- TO DO:
Nothing in the listing should be dropped or altered when it is copied.
• • • • • • •
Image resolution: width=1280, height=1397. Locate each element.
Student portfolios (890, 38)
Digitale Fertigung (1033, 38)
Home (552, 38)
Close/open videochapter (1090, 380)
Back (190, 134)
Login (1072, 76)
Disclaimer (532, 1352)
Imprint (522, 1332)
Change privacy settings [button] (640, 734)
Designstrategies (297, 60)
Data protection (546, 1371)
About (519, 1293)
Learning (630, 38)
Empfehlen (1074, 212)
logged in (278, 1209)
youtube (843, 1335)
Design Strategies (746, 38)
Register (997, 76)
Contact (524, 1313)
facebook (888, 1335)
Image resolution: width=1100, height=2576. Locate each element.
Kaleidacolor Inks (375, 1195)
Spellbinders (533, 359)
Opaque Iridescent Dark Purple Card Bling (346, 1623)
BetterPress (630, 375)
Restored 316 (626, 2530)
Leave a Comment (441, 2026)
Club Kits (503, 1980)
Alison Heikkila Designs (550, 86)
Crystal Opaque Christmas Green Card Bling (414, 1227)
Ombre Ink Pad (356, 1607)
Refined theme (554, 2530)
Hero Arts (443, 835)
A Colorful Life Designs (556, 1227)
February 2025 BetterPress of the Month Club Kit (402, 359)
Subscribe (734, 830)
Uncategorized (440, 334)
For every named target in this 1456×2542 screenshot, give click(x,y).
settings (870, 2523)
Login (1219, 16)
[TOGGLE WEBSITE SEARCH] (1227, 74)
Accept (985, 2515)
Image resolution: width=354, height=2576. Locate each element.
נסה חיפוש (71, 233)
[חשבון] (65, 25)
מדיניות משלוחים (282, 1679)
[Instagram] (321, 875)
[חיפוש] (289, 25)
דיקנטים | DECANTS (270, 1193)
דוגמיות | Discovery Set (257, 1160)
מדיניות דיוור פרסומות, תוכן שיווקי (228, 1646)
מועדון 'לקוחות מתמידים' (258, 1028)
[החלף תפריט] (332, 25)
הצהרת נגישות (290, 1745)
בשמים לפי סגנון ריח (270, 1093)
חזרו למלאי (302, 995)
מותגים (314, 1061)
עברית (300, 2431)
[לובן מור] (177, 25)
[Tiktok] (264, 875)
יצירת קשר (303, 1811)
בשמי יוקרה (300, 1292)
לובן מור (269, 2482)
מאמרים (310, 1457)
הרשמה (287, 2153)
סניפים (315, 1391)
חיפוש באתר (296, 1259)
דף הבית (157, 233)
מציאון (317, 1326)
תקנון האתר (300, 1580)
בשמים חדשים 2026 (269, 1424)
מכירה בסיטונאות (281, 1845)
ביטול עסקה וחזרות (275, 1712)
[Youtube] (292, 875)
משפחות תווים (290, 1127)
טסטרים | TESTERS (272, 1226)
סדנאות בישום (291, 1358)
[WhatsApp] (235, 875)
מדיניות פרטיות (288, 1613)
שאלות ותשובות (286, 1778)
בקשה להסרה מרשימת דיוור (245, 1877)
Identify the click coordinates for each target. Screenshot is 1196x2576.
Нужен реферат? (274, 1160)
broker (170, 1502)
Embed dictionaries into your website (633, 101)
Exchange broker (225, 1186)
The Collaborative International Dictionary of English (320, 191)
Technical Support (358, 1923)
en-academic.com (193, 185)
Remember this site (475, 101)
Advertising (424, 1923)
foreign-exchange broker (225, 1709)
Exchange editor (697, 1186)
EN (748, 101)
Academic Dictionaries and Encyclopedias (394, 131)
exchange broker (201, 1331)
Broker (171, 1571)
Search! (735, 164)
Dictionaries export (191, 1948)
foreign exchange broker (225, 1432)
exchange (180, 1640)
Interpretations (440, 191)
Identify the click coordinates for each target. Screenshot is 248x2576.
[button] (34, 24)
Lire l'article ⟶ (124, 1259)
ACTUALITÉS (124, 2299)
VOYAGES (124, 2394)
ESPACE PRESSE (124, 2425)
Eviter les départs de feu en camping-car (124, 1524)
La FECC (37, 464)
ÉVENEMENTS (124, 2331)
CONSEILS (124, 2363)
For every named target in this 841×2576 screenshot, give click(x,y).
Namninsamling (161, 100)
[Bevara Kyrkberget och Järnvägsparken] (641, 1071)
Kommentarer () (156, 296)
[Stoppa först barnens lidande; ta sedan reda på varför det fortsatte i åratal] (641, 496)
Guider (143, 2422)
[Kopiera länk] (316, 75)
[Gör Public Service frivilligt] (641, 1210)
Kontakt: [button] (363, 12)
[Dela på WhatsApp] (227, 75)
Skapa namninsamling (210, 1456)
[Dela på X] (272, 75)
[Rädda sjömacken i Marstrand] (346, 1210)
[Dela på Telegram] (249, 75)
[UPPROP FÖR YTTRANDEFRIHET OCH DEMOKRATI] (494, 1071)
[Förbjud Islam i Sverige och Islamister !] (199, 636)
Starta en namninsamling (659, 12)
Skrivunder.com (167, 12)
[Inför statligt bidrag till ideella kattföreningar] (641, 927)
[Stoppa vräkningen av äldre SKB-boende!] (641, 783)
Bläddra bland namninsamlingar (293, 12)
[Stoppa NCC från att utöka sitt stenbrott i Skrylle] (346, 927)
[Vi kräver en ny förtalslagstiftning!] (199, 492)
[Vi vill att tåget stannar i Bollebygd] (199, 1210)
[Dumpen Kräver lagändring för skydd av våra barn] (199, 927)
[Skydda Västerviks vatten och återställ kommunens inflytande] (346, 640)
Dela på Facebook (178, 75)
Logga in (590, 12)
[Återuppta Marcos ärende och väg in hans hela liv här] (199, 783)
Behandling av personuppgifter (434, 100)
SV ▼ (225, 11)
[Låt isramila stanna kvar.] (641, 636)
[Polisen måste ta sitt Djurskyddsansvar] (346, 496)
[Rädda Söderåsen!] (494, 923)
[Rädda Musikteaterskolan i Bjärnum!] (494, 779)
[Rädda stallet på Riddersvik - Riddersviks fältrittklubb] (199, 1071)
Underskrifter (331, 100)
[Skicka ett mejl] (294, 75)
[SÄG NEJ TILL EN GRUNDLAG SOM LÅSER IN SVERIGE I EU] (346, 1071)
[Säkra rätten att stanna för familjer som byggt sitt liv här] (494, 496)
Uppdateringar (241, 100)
• • • • • • •
- TASK ANSWER:
Image resolution: width=1280, height=1397. Locate each element.
Student portfolios (890, 38)
Digitale Fertigung (1033, 38)
Home (552, 38)
Close/open videochapter (1090, 380)
Back (190, 134)
Login (1072, 76)
Disclaimer (532, 1352)
Imprint (522, 1332)
Change privacy settings [button] (640, 734)
Designstrategies (297, 60)
Data protection (546, 1371)
About (519, 1293)
Learning (630, 38)
Empfehlen (1074, 212)
logged in (278, 1209)
youtube (843, 1335)
Design Strategies (746, 38)
Register (997, 76)
Contact (524, 1313)
facebook (888, 1335)
Image resolution: width=1100, height=2576. Locate each element.
Kaleidacolor Inks (375, 1195)
Spellbinders (533, 359)
Opaque Iridescent Dark Purple Card Bling (346, 1623)
BetterPress (630, 375)
Restored 316 (626, 2530)
Leave a Comment (441, 2026)
Club Kits (503, 1980)
Alison Heikkila Designs (550, 86)
Crystal Opaque Christmas Green Card Bling (414, 1227)
Ombre Ink Pad (356, 1607)
Refined theme (554, 2530)
Hero Arts (443, 835)
A Colorful Life Designs (556, 1227)
February 2025 BetterPress of the Month Club Kit (402, 359)
Subscribe (734, 830)
Uncategorized (440, 334)
For every named target in this 1456×2542 screenshot, give click(x,y).
settings (870, 2523)
Login (1219, 16)
[TOGGLE WEBSITE SEARCH] (1227, 74)
Accept (985, 2515)
Image resolution: width=354, height=2576. Locate each element.
נסה חיפוש (71, 233)
[חשבון] (65, 25)
מדיניות משלוחים (282, 1679)
[Instagram] (321, 875)
[חיפוש] (289, 25)
דיקנטים | DECANTS (270, 1193)
דוגמיות | Discovery Set (257, 1160)
מדיניות דיוור פרסומות, תוכן שיווקי (228, 1646)
מועדון 'לקוחות מתמידים' (258, 1028)
[החלף תפריט] (332, 25)
הצהרת נגישות (290, 1745)
בשמים לפי סגנון ריח (270, 1093)
חזרו למלאי (302, 995)
מותגים (314, 1061)
עברית (300, 2431)
[לובן מור] (177, 25)
[Tiktok] (264, 875)
יצירת קשר (303, 1811)
בשמי יוקרה (300, 1292)
לובן מור (269, 2482)
מאמרים (310, 1457)
הרשמה (287, 2153)
סניפים (315, 1391)
חיפוש באתר (296, 1259)
דף הבית (157, 233)
מציאון (317, 1326)
תקנון האתר (300, 1580)
בשמים חדשים 2026 (269, 1424)
מכירה בסיטונאות (281, 1845)
ביטול עסקה וחזרות (275, 1712)
[Youtube] (292, 875)
משפחות תווים (290, 1127)
טסטרים | TESTERS (272, 1226)
סדנאות בישום (291, 1358)
[WhatsApp] (235, 875)
מדיניות פרטיות (288, 1613)
שאלות ותשובות (286, 1778)
בקשה להסרה מרשימת דיוור (245, 1877)
Identify the click coordinates for each target. Screenshot is 1196x2576.
Нужен реферат? (274, 1160)
broker (170, 1502)
Embed dictionaries into your website (633, 101)
Exchange broker (225, 1186)
The Collaborative International Dictionary of English (320, 191)
Technical Support (358, 1923)
en-academic.com (193, 185)
Remember this site (475, 101)
Advertising (424, 1923)
foreign-exchange broker (225, 1709)
Exchange editor (697, 1186)
EN (748, 101)
Academic Dictionaries and Encyclopedias (394, 131)
exchange broker (201, 1331)
Broker (171, 1571)
Search! (735, 164)
Dictionaries export (191, 1948)
foreign exchange broker (225, 1432)
exchange (180, 1640)
Interpretations (440, 191)
Identify the click coordinates for each target. Screenshot is 248x2576.
[button] (34, 24)
Lire l'article ⟶ (124, 1259)
ACTUALITÉS (124, 2299)
VOYAGES (124, 2394)
ESPACE PRESSE (124, 2425)
Eviter les départs de feu en camping-car (124, 1524)
La FECC (37, 464)
ÉVENEMENTS (124, 2331)
CONSEILS (124, 2363)
For every named target in this 841×2576 screenshot, give click(x,y).
Namninsamling (161, 100)
[Bevara Kyrkberget och Järnvägsparken] (641, 1071)
Kommentarer () (156, 296)
[Stoppa först barnens lidande; ta sedan reda på varför det fortsatte i åratal] (641, 496)
Guider (143, 2422)
[Kopiera länk] (316, 75)
[Gör Public Service frivilligt] (641, 1210)
Kontakt: [button] (363, 12)
[Dela på WhatsApp] (227, 75)
Skapa namninsamling (210, 1456)
[Dela på X] (272, 75)
[Rädda sjömacken i Marstrand] (346, 1210)
[Dela på Telegram] (249, 75)
[UPPROP FÖR YTTRANDEFRIHET OCH DEMOKRATI] (494, 1071)
[Förbjud Islam i Sverige och Islamister !] (199, 636)
Starta en namninsamling (659, 12)
Skrivunder.com (167, 12)
[Inför statligt bidrag till ideella kattföreningar] (641, 927)
[Stoppa vräkningen av äldre SKB-boende!] (641, 783)
Bläddra bland namninsamlingar (293, 12)
[Stoppa NCC från att utöka sitt stenbrott i Skrylle] (346, 927)
[Vi kräver en ny förtalslagstiftning!] (199, 492)
[Vi vill att tåget stannar i Bollebygd] (199, 1210)
[Dumpen Kräver lagändring för skydd av våra barn] (199, 927)
[Skydda Västerviks vatten och återställ kommunens inflytande] (346, 640)
Dela på Facebook (178, 75)
Logga in (590, 12)
[Återuppta Marcos ärende och väg in hans hela liv här] (199, 783)
Behandling av personuppgifter (434, 100)
SV ▼ (225, 11)
[Låt isramila stanna kvar.] (641, 636)
[Polisen måste ta sitt Djurskyddsansvar] (346, 496)
[Rädda Söderåsen!] (494, 923)
[Rädda Musikteaterskolan i Bjärnum!] (494, 779)
[Rädda stallet på Riddersvik - Riddersviks fältrittklubb] (199, 1071)
Underskrifter (331, 100)
[Skicka ett mejl] (294, 75)
[SÄG NEJ TILL EN GRUNDLAG SOM LÅSER IN SVERIGE I EU] (346, 1071)
[Säkra rätten att stanna för familjer som byggt sitt liv här] (494, 496)
Uppdateringar (241, 100)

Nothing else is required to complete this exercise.